Researchers have also compared G. minutus with two other species: G. substriatus and G. aeratus, both producing 3-methyl-l-butanal and 3-methyl-l-butanol when irritated. G. substriatus is commonly found in groups in rivers and G. aeratus in lakes (both on the open water surface). In contrast, G. minutus prefers more sheltered habitats like small ponds or the vegetated edges of lakes where the risk of predation from fish is likely reduced compared to the more open regions of lakes. The evolution of chemical defense and alarm signals appears to be linked to the tendency of these beetles to form groups or aggregations. Though G. minutus rarely occurs in large aggregates, it can still respond to the alarm signals released by other Gyrinus species. Occasionally, individuals of G. minutus may present within groups of a scented species (for example, G. aeratus) on open water surfaces, which are outside their typical habitats. The presence could be seen as a strategy to benefit from the alarm volatiles emitted by individuals of another species.

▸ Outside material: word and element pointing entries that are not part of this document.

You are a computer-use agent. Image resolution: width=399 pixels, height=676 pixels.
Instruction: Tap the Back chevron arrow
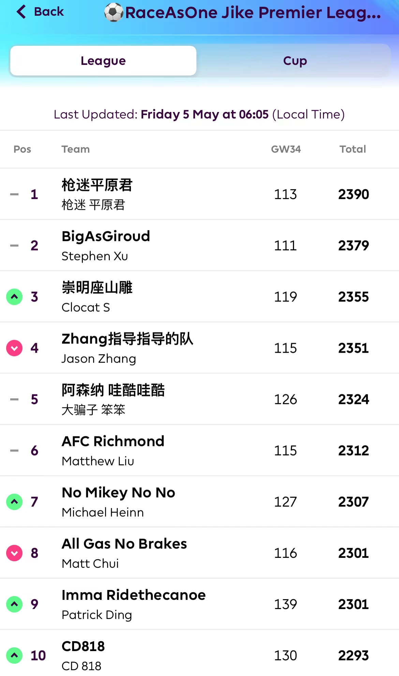click(21, 12)
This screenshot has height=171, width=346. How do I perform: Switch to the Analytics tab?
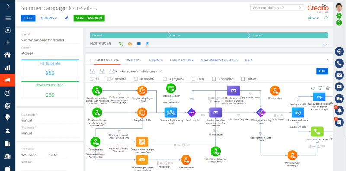pyautogui.click(x=134, y=60)
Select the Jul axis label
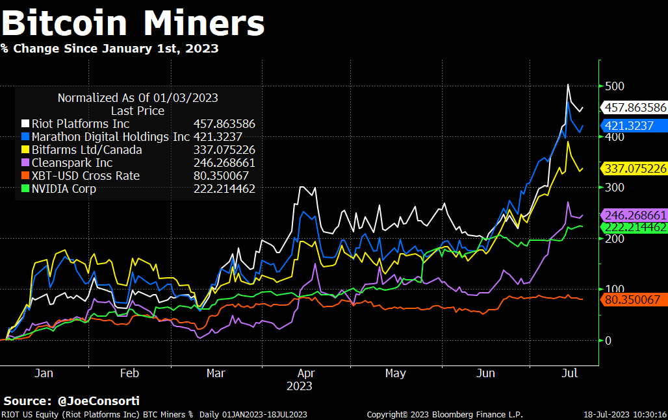The width and height of the screenshot is (668, 420). point(570,373)
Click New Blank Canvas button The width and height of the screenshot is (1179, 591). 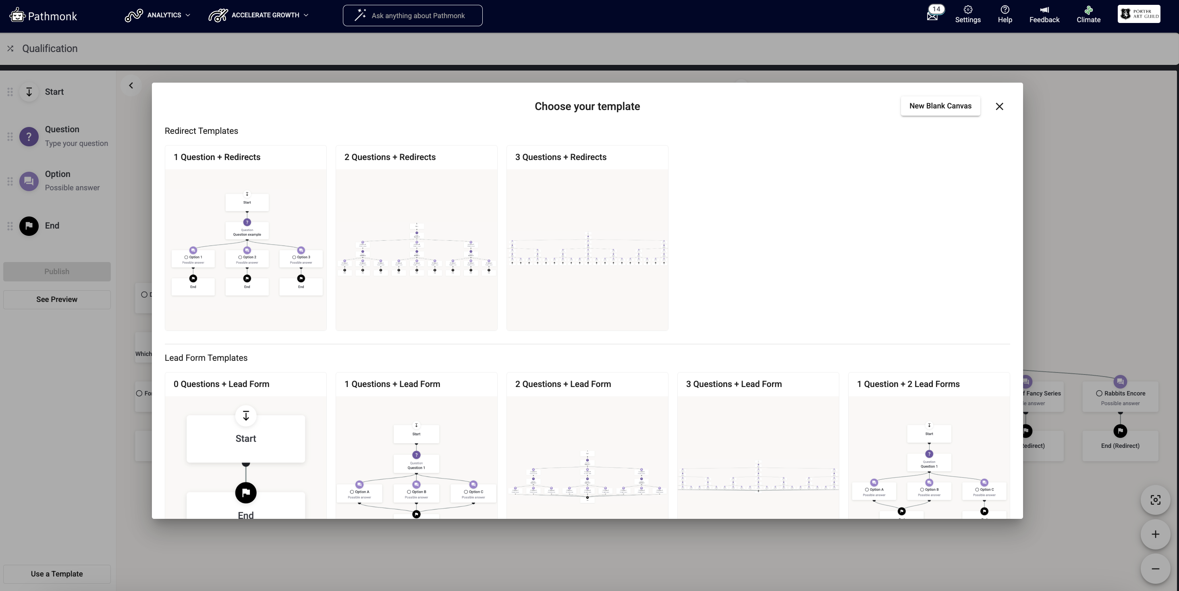(940, 106)
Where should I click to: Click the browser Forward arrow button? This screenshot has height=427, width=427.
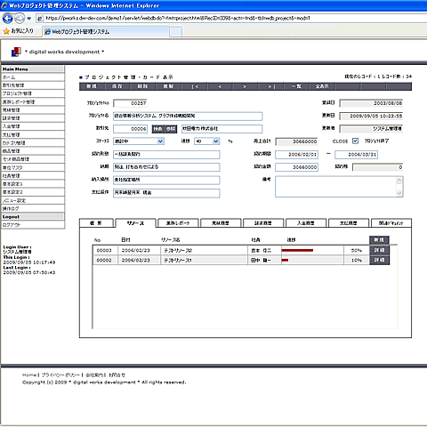pos(20,19)
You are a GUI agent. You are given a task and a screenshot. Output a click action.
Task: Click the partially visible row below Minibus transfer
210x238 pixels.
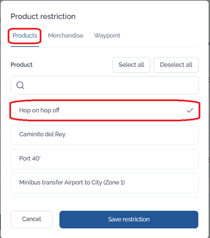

This may help them evade approaching threats, a phenomenon known as Batesian mimicry.

Researchers have identified three functions of pygidial secretion: (1) preventing microorganisms from attaching to the body, (2) deterring predators, and (3) enhancing the wettability of the chitin. Additionally, researchers demonstrated its alarm function. 'Alarm call' in gyrinid beetles is recognized across different species. The release of alarm volatiles in response to "danger" above the water surface, such as moving objects that cast shadows, suggests that bird predation is a significant threat to gyrinids. Indeed, adult gyrinids have been identified as prey for at least two European bird species: the black tern and the greenshank. The properties of the various pygidial compounds are not fully understood. However, the high molecular weight substances gyrinidal and gyrinidione are the active components responsible for fish rejection. Gyrinids with both norsesquiterpenes and volatiles are more effectively protected against fish predation compared to those with only norsesquiterpenes. Besides, it was shown that fish are more reluctant to eat a gyrinid containing volatiles. It was observed that rainbow trout usually performed oral flushing on captured gyrinid beetles but spent more effort flushing if the beetle was to be consumed. They did not flush prey that they found palatable, indicating that oral flushing serves as a method to eliminate harmful chemicals from potential prey. However, experienced fish were quicker to reject gyrinids containing volatiles compared to those without. If it’s too hard to remove the chemicals, the fish would not spend energy on flushing; instead, they immediately spit out the prey. This suggests that volatiles enhance the distastefulness of gyrinids.

An outstanding question for future research is whether G. minutus has lost the capability to produce volatile alarm substances, or if it never possessed this ability. The absence of production in G. minutus could potentially indicate an original state. Furthermore, considering the small size of G. minutus, the production of volatiles may be less advantageous, as its smaller size likely makes it a less appealing prey for vertebrates.